NF1 recruits RSK1 to the oncogenic KRAS interactome. (A) BioID of mT42 and mT93 expressing B-G12D with CRISPR depletion of MAPKAP1 and RICTOR were analyzed by Western blot to detect the biotinylation of these mTORC2 components by B-G12D. (B) BioID of mT42, mT93, and mT95 expressing B-G12D with CRISPR depletion of NF1. (C) BioID of mT93 expressing B-G12D with CRISPR depletion of NF1, RSK1, SPRED1, and SPRED2. (D) FPC cell lines expressing B-G12D were treated with 500 nM trametinib during the 24 h biotin incubation. The lysates and streptavidin pulldown were analyzed for the presence of RSK1, NF1, ARAF, and myc-tag as well as the phosphorylation status of MAPK. (E) The 5-d cell proliferation curves of mT42 cells expressing B-G12D treated with 5, 50, 200, 500 nM trametinib were compared to negative control DMSO and positive control gemcitabine.

Fig. 4.

Membrane-localized RSK1 exerts negative feedback on WT RAS. (A) FPC cell line mT42 cells ectopically expressing RSK1, myr-RSK1, or empty vector control were plated for cell proliferation and treated with DMSO or 4-OHT, then measured by CellTiter-Glo luminescence assay every day for 4 d. (B) mT42 FPC cells ectopically expressing RSK1, myr-RSK1, or empty vector control were treated with DMSO or 4-OHT and analyzed by Western blot. Gemcitabine was used as a proliferation control. Immunoblotting was performed for RSK1 with RAS pathways represented by phospho-ERK and phospho-AKT, and the RSK1 substrates, phospho-EPHA2 and phospho-S6. (C) MIA PaCa-2 cells expressing RSK1, myr-tag RSK1, and empty vector control were seeded at 2,000 cells per well and treated with either 100 nM AMG 510 or DMSO control, then measured by CellTiter-Glo luminescence assay every day for 4 d. (D) MIA PaCa-2 cells were seeded at 2,000 cells per well and treated 24 h after seeding with 5 μM BI-3406 or DMSO control and AMG 510 (from 5 μM to 0.1 nM).
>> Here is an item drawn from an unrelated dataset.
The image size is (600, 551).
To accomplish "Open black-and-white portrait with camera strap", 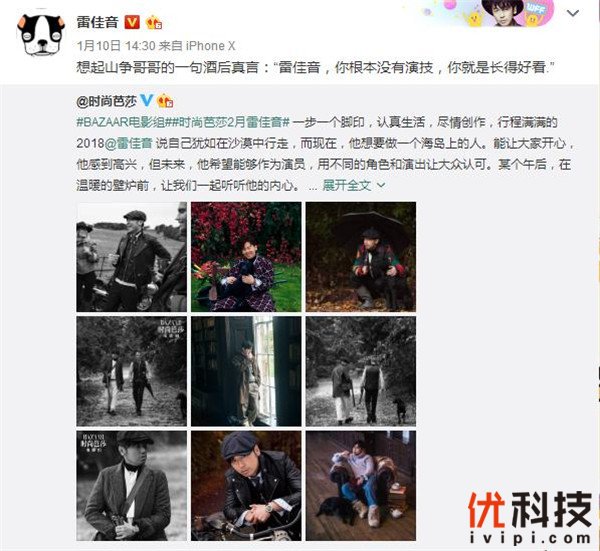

Cell viability was measured after 4 d with CellTiter-Glo. (E) mT42 cells were seeded at 1,000 cells per well and treated with 4-OHT or DMSO control and BI-3406 in a dose–response manner (from 20 μM to 2 nM). Cell viability was measured using CellTiter-Glo Luminescence assay at day 4. (F) FPC cell line mT42 cells were treated with 5 μM BI-3406, 20 nM trametinib, or DMSO vehicle control in the presence or absence of mutant KRAS by treatment with DMSO vehicle control or 4-OHT, respectively. Immunoblotting was performed for RAS pathways by phospho-ERK and phospho-AKT and the RSK1 substrate phospho-S6.

Fig. 5.

Oncogenic KRAS engages an RSK1/NF1 pathway to inhibit WT RAS in pancreatic cancer cells. Schematics illustrating RSK1/NF1 interactions and known mechanisms of RSK1-mediated negative feedback on the RAS pathway. Mutant KRAS activates the RAF/MEK/ERK/RSK and PI3K/AKT pathways. Upon ERK activation, RSK1 transiently localizes to the membrane (59). (A) In KRAS-mutant PDAC cells, RSK1 depends on MEK activity and NF1/SPRED2 expression to be recruited to the mutant-KRAS interactome on the membrane. Membrane-localized RSK1 negatively regulates RAS activation by inhibiting the RasGEF, SOS1, and activating the RasGAP, NF1. Compared to mutant RAS, WT RAS exhibits greater sensitivity to RasGEFs and RasGAPs; therefore, the RSK1-mediated negative feedback mechanism potently inhibits WT RAS but not mutant RAS. (B) Upon mutant Kras ablation, decreased SPRED2 expression and ERK-mediated RSK1 phosphoactivation disengages the negative feedback exerted on WT RAS by NF1/RSK1, thereby enabling RAS-addicted cells to survive.